Sickle Cell Disease, commonly associated with Sickle Cell Anemia, is when there is an irregularity in haemoglobin found in red blood cells. This causes the red blood cells to form differently, giving them a rigid, sickle shape. Since the red blood cells are misshapen, they can get stuck and clog veins and arteries. Symptoms may result in pain all over the body. When blood vessels block pathways that distribute blood, they are then preventing the supply of oxygen. This can then cause individuals to have minor pain all over. Infants can develop “dactylitis, ” the inflammation of the fingers and toes which can be extremely painful. Both infants and adults can also suffer from pain in their bones, chest, and back. When looking at how people obtain this disease, it is hereditary because it is past on from parent to child. The disease is autosomal, meaning the disease is recessive in chromosomes one through twenty-two. This means that if the father has one recessive allele, and the mother also has a recessive allele, then the child will be born with the disease. However, if one parent is born with the recessive allele, there child won’t be born with the disease, it will merely have that recessive allele. This disease is also considered to be mendelian.

It is considered mendelian because there is only one effect to one gene in this disease. (Science Direct)Seeing how diseases are transmitted, gives individuals the ability to see which geological populations are more prone to carry the disease. Looking at high child mortality rates, Sickle Cell Anemia is more common in many parts of Africa and the Middle East. The reason for this disease being very common in these areas, is due to high exposure to malaria. According to the New England Journal, sickle cell trait provides protection against severe malaria. Since sickle cell disease is found to protect the host from malaria, individuals bodies have been able to adapt to survive malaria. Some researchers have thus used this information to make studies as to why it would then be beneficial to have SCD in these areas. Not only can we see SCD in Africa and parts of the Middle East, through studies this disease can be traced to the new world. During the slave trade, many African slaves were taken to the new world in order to do hard labor on plantations. Plantations were very popular in areas of the Caribbean. Looking at this area today, scientists have seen many people of African descent carrying the SCD mutation. According to The Carest article, The United Nations considered SCD as a very serious threat to individuals and for years has been funding research to learn more about the disease. Throughout parts of the Caribbean, such as Jamaica, Cuba, and Gualeluope, clinical centers have been set up to see the best possible way to treat newborns who suffer from SCD.

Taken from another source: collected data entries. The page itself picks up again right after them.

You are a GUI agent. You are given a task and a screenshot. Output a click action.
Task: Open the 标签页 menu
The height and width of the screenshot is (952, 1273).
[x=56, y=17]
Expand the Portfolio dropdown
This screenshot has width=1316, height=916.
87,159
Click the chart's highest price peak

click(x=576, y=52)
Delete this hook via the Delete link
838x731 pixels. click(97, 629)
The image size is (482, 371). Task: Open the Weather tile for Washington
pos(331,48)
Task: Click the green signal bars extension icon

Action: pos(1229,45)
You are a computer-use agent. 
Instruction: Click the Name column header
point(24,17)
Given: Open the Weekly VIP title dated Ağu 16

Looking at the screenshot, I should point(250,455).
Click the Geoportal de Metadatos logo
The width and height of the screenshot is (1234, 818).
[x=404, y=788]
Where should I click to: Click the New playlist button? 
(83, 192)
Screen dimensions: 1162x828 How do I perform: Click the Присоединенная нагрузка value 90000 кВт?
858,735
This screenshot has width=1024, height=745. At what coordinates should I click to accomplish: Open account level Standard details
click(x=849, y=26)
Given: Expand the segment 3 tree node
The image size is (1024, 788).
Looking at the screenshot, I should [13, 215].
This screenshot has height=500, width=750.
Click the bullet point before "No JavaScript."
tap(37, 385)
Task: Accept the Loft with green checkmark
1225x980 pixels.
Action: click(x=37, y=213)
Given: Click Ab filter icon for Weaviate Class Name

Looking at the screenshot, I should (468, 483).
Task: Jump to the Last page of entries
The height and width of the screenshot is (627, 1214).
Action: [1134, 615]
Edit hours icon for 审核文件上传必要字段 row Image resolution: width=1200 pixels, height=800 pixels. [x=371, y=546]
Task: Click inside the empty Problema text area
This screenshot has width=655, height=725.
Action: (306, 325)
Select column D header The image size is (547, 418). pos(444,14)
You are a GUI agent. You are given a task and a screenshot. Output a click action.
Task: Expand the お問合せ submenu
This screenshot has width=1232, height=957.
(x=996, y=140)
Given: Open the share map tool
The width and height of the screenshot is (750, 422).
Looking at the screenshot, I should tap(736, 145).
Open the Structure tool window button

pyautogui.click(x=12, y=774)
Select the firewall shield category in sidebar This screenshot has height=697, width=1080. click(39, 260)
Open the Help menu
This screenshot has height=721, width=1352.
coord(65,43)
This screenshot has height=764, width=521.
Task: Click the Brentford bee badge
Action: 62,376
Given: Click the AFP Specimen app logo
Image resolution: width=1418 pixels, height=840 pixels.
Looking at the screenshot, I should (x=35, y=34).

Scientists hope that by targeting patients while they are still children, allows for editing in the hemoglobin genes in stem cells that are taken from the child’s blood-producing bone marrow. This edit is then transplanted back into the child’s back. Overall, the belief is that this treatment would be able to assist children with SCD so that they would no longer have to go to the hospital as often, miss a lot of school, and suffer from organ damage.